## START

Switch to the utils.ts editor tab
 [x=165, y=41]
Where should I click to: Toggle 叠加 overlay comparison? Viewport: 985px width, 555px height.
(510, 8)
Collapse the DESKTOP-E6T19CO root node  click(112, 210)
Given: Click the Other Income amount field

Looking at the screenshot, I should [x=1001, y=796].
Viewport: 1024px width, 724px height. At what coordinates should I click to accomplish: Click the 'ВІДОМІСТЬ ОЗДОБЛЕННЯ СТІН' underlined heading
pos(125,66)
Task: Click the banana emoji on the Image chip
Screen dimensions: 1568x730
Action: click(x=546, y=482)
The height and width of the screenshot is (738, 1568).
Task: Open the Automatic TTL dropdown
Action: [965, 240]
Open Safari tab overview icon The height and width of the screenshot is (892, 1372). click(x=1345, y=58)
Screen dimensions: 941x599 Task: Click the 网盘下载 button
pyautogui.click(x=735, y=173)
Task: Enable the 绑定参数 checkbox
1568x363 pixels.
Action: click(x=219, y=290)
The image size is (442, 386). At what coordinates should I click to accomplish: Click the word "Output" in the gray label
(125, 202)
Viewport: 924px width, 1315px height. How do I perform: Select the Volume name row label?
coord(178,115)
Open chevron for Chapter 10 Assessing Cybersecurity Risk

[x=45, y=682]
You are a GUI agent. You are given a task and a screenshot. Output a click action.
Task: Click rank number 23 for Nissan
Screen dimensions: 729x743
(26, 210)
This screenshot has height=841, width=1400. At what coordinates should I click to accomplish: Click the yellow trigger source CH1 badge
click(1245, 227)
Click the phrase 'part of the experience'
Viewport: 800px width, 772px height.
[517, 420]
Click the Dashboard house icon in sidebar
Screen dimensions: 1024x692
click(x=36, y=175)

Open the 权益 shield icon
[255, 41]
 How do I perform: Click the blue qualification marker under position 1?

## END

(Task goal): Filter the material above down to the lines that contain the string "should". Matching is case-sensitive.

(Reply to the task):
Where should I click to: Toggle 叠加 overlay comparison? Viewport: 985px width, 555px height.
Looking at the screenshot, I should [x=1001, y=796].
Viewport: 1024px width, 724px height. At what coordinates should I click to accomplish: Click the 'ВІДОМІСТЬ ОЗДОБЛЕННЯ СТІН' underlined heading
The image size is (442, 386). At what coordinates should I click to accomplish: Click the word "Output" in the gray label
This screenshot has height=841, width=1400. At what coordinates should I click to accomplish: Click the yellow trigger source CH1 badge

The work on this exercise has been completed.